__Aim 1__
Reproduce the rope selection passage word for word, starting at "After determining the" and ending at "life safety usage.".
__Aim 2__
List every trait that the rope selection passage attributes to synthetic fiber materials.

__Provided text__
※ ※ ※
Rope selection is determined by the use; either utility or life safety. An example of utility use would be lifting a tool, hoseline or other object to an elevated area. Any time there is a live (victim) load on a rope, the operation would fall under the life-safety use.

After determining the use, the next selection is the material the rope is constructed from. Natural fiber materials are cost effective, but they contain limited fiber lengths that are woven together to make the rope length. Furthermore, they begin to deteriorate and rot the instant they are cut from the earth. These traits make this type of rope unacceptable for life-safety use.

Synthetic fiber materials do not rot, and are made from continuous filament fibers throughout the entire length of the rope. Moreover, some synthetics can resist heat, float and provide greater flexibility than natural fibers. This makes synthetic fiber rope the material of choice for life safety usage.

Consider the amount of the load and the safety factor for the task being done. Focusing on life-safety use, there are times when a victim and a rescuer may be moving on the same systems. National Fire Protection Association (NFPA) 1983: Standard on Life Safety Rope and Equipment for Emergency Services identifies a safety factor of 15 when working with live loads on rope. In a scenario where a victim and an attendant are being lowered to the ground from above, the attendant (rescuer) is assigned a weight of 300 pounds. The victim is also assigned a weight of 300 pounds to compensate for materials and packaging used in moving the victim to safety, bringing the total weight of the load to 600 pounds. Considering a safety factor of 15 into the equation, a life-safety rope used for a two-person load would need a minimum recommended strength of 9,000 pounds. For our needs, a two-person rescue rope is a minimum of half-inch-diameter nylon static kernmantle rescue rope.
※ ※ ※
__Information given__
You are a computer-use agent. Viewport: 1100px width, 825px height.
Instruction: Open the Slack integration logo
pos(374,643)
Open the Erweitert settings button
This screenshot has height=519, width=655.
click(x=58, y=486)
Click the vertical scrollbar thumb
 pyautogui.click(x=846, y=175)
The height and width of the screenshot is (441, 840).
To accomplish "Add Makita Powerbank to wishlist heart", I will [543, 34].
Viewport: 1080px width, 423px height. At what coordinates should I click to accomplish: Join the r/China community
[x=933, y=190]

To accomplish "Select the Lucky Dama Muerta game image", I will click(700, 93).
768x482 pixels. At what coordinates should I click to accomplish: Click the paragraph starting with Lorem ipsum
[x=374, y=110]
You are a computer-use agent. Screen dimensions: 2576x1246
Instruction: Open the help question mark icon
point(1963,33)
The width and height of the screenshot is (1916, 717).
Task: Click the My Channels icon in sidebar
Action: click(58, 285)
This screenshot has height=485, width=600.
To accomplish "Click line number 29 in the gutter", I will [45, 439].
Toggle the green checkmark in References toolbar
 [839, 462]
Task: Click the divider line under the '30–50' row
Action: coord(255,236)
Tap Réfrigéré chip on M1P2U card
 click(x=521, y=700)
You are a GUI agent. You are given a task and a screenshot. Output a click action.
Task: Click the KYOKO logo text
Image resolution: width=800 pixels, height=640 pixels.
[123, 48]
※ ※ ※
__Reply 1__
After determining the use, the next selection is the material the rope is constructed from. Natural fiber materials are cost effective, but they contain limited fiber lengths that are woven together to make the rope length. Furthermore, they begin to deteriorate and rot the instant they are cut from the earth. These traits make this type of rope unacceptable for life-safety use.

Synthetic fiber materials do not rot, and are made from continuous filament fibers throughout the entire length of the rope. Moreover, some synthetics can resist heat, float and provide greater flexibility than natural fibers. This makes synthetic fiber rope the material of choice for life safety usage.

__Reply 2__
- They do not rot.
- They are made from continuous filament fibers throughout the entire length of the rope.
- Some can resist heat.
- Some can float.
- Some provide greater flexibility than natural fibers.